Example (Q~Q) Correlation analysis

I am interseted in the relationship between the body mass and bill length of penguins.

1. Identify response and explanatory variables

  • The quantitative explanatory variable is body mass (g)
  • The quantitative response variable is bill length (mm)

2. Visualize and summarise bivariate relationship

ggplot(pen, aes(x=body_mass_g, y=bill_length_mm)) + 
  geom_point() + 
  geom_smooth(col = "red") +
  geom_smooth(method = "lm", col = "blue") + theme_bw()

cor(pen$body_mass_g, pen$bill_length_mm, use = "pairwise.complete.obs")
[1] 0.5951098

There is a strong, positive, mostly linear relationship between the body mass (g) of penguins and their bill length (mm) (r=.595).

3. Write the null and research hypothesis in words and symbols.

  • Null Hypothesis: There is no correlation between the body mass and bill length of penguins.
  • Alternate Hypothesis: There is a correlation between the body mass and bill length of penguins.

Let \(\rho\) be the true correlation between body mass and bill length of penguins.

\(H_{0}: \rho=0\) There is no correlation.

\(H_{A}: \rho \neq 0\) There is a correlation

4. Identify, justify, and perform the analysis

  • Pearsons test of correlation will be conducted. This is appropriate because both variables are quantitative.
  • The relationship between variables are reasonably linear
  • The sample size is large.
cor.test(pen$body_mass_g, pen$bill_length_mm)

    Pearson's product-moment correlation

data:  pen$body_mass_g and pen$bill_length_mm
t = 13.654, df = 340, p-value < 2.2e-16
alternative hypothesis: true correlation is not equal to 0
95 percent confidence interval:
 0.5220040 0.6595358
sample estimates:
      cor 
0.5951098 

5. Assess the evidence and make a conclusion.

The p-value is very small, there is sufficient evidence to reject the null and support the alternative.

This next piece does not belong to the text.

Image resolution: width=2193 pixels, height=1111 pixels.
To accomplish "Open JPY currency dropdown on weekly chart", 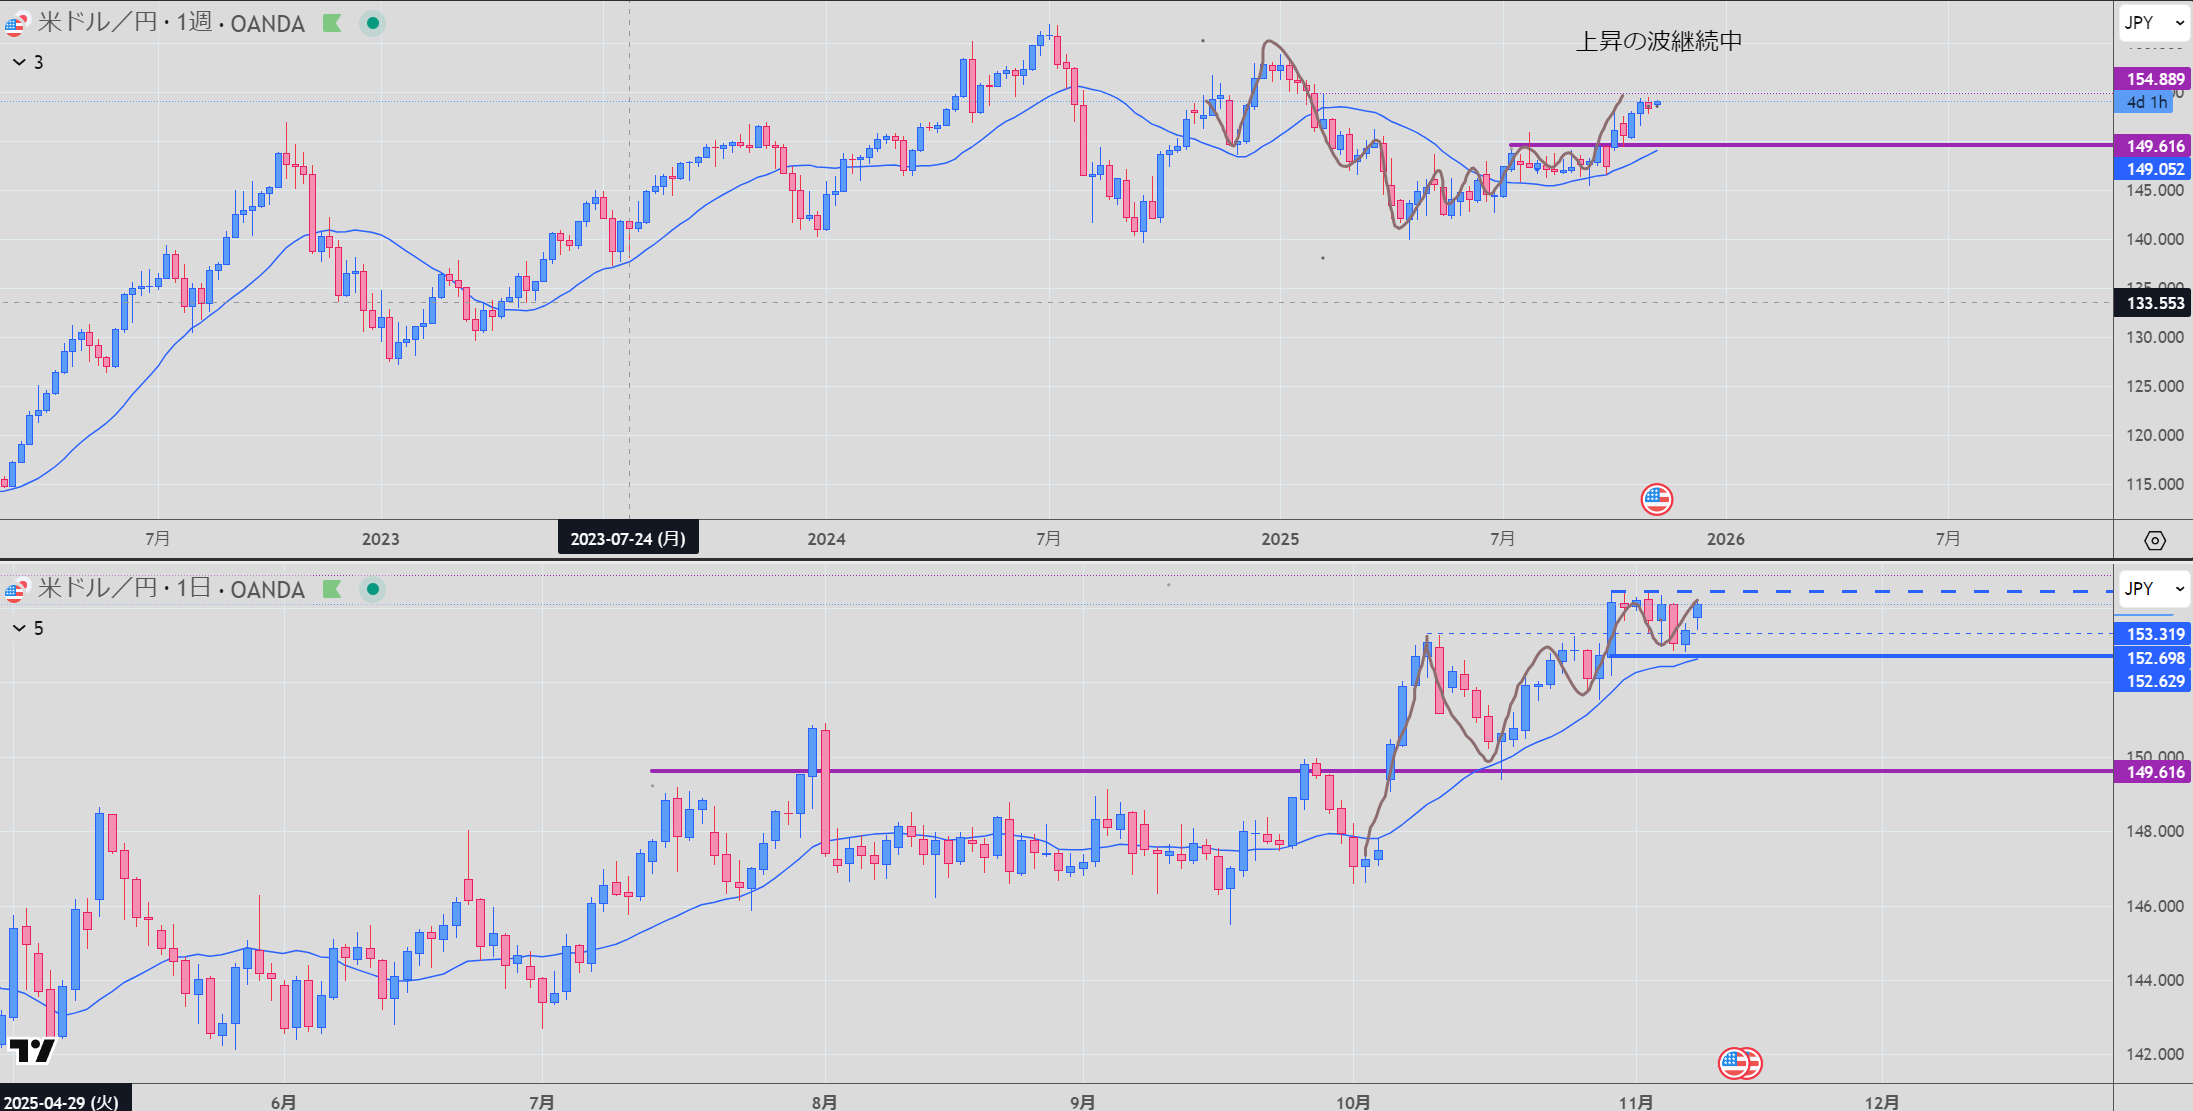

# to calculate R^2 and the 95% CI
.595^2
[1] 0.354025
.522^2
[1] 0.272484
.659^2
[1] 0.434281

There was a statistically significant and strong correlation between the body mass (g) and bill length (mm) of penguins (r = 0.595, 95%CI .5220-.6595, p < .0001). The significant positive correlation shows that as the body mass of a penguin increases so does the bill length. These results suggest that 35% (95% CI: 27.2%-43.5%) of the variance in bill length can be explained by the body mass of the penguin.